6. Les quatre dangers de la TVA sociale
Les avantages de l’instauration d’une TVA sociale sont finalement aléatoires : pas de nouvelles ressources pour la Sécurité sociale, pas d’effet sur l’emploi et une amélioration provisoire de la compétitivité. En revanche ses risques sont considérables :
la TVA sociale équivaudrait à une politique non coopérative au niveau européen ;
la TVA sociale signifierait une nouvelle baisse de la contribution des entreprises aux financements sociaux, sans aucune contrepartie de leur part en termes de baisse des prix et de création d’emplois ;
la TVA sociale ne serait qu’un expédient anti-social pour financer l’augmentation du déficit budgétaire induite par les cadeaux du « paquet fiscal » aux détenteurs de revenus les plus élevés ;
la TVA sociale irait encore un peu plus à l’encontre du caractère redistributif de l’impôt.
7. Ce que propose Attac
Un financement solidaire de la Sécurité sociale : l’augmentation des besoins de la Sécurité sociale est prévisible, notamment en matière de santé et de retraites. Nous sommes alors devant un choix de société : soit on bloque ces dépenses et l’on s’en remet aux assurances privées, en creusant ainsi les inégalités sociales ; soit on considère que la satisfaction de ces besoins passe par une autre répartition des revenus. C’est pourquoi nous sommes favorables à toutes les mesures qui vont dans ce sens et dégagent de nouvelles ressources : augmentation des cotisations employeurs, modulation-sanction des taux de cotisations, mise à contribution des revenus financiers non investis par extension de l’assiette des cotisations ou taxation directe. Nous sommes donc opposés au principe de « neutralité » qui sous-tend toutes les « réformes » qui considèrent comme une donnée intangible la ponction exercée par les revenus financiers sur les richesses produites. Face au « coût du travail » nous soulignons le « coût » croissant du capital qui exige de plus en plus des rémunérations directes élevées (des taux à deux chiffres) tout en obtenant par la suite d’être de plus en plus largement exonéré du financement des dépenses publiques, au plan, fiscal comme au plan social. A tout ceci nous opposons une logique de transfert : des dividendes vers la Sécurité sociale.

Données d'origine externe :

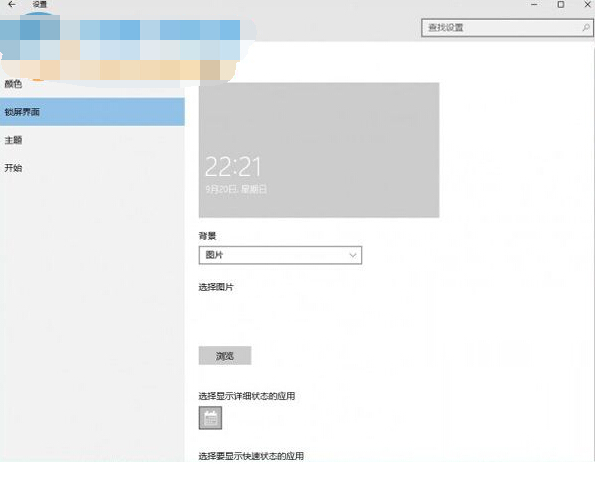Image resolution: width=595 pixels, height=480 pixels.
Task: Click the 22:21 clock in preview
Action: point(233,167)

Une harmonisation fiscale en Europe : la concurrence fiscale qui se mène au niveau européen, et dont le projet de TVA sociale n’est qu’un exemple, équivaut à une mise en concurrence des systèmes sociaux et ne peut conduire qu’à leur alignement vers le bas. A cette concurrence, nous opposons un principe général d’harmonisation, notamment de la fiscalité sur le capital. Nous proposons la création d’impôts spécifiques sur les revenus du capital pour alimenter un budget européen élargi qui permettrait d’accompagner un processus d’harmonisation, notamment en direction des nouveaux États-membres. Concernant la TVA, nous proposons la création d’un véritable régime de TVA unifié au niveau européen, assorti d’un mécanisme de compensation.